Becca Rothfeld : C’est donc en quelque sorte une évolution de l’idéologie incel. Incel est l’abréviation de « célibataire involontaire ». Il s’agit d’une sous-culture en ligne misogyne et raciste qui s’est développée au début et au milieu des années 2000 sur des forums en ligne comme 4Chan et Reddit. Et donc le principe directeur des forums incel était que votre apparence et votre biologie sont le destin. Et donc, si vous n’êtes pas un homme attirant de manière conventionnelle, vous êtes condamné pour toujours à une solitude romantique.
Les « lookmaxxers » reprennent ce genre de description basique du monde, cette idée selon laquelle l’apparence est le destin, cette caricature réductrice et insultante de la femme ; ils prennent tout cela en compte, mais ils pensent que non, vous pouvez changer de look. Il est vrai que votre apparence détermine presque tout sur votre statut dans le monde, mais vous pouvez intervenir et vous mettre en colère, et cela changera tout dans votre vie.
Selinger-Morris : Et certains « lookmaxxers » vraiment influents sont australiens, pourquoi ?
Rothfeld : Je ne sais pas vraiment. Je veux dire, c’est peut-être juste parce que les gens en Australie ont plus chaud, parce qu’il fait beau dehors, donc la concurrence est plus dure… les gens en Amérique sont très pâles sur la côte Est après avoir été à l’intérieur pendant tant de mois.
Selinger-Morris : Quel est le but de ces garçons et hommes du « lookmaxxing » ? Est-ce simplement aussi attrayant que possible selon ces normes ? Et dans quel but ? Est-ce un succès romantique ? Est-ce une réussite professionnelle ?
Rothfeld : Ils disent que c’est une décision rationnelle qu’ils prennent parce qu’ils ont observé que les personnes ayant un « SMV » plus élevé, qui est une valeur marchande sexuelle, obtiennent toutes sortes d’avantages de la société, leur statut plus élevé, elles sont mieux payées et elles ont le choix des femmes… mais en réalité, elles ne sont pas vraiment intéressées à coucher avec des femmes.

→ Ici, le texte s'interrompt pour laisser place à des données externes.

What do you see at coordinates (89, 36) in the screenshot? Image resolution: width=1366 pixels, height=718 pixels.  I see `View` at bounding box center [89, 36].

Il y a un profil vraiment intéressant de Claviculaire dans le New York Times où Claviculaire dit au journaliste qu’il est plus intéressé à savoir que les femmes coucheraient avec lui, et il ne ressent en réalité aucune envie de consommer l’une de ces relations. Il ne se soucie pas vraiment de coucher avec eux, tant qu’il sait qu’il le peut.
Pour en savoir plus sur les Australiens impliqués dans le mouvement, les méthodes extrêmes que les adeptes de la secte pratiquent pour atteindre ce qu’ils croient être la beauté ultime, et la relation de lookmaxxing avec le racisme et la misogynie, écoutez l’épisode du podcast dans le lecteur ci-dessus ou cliquez ici.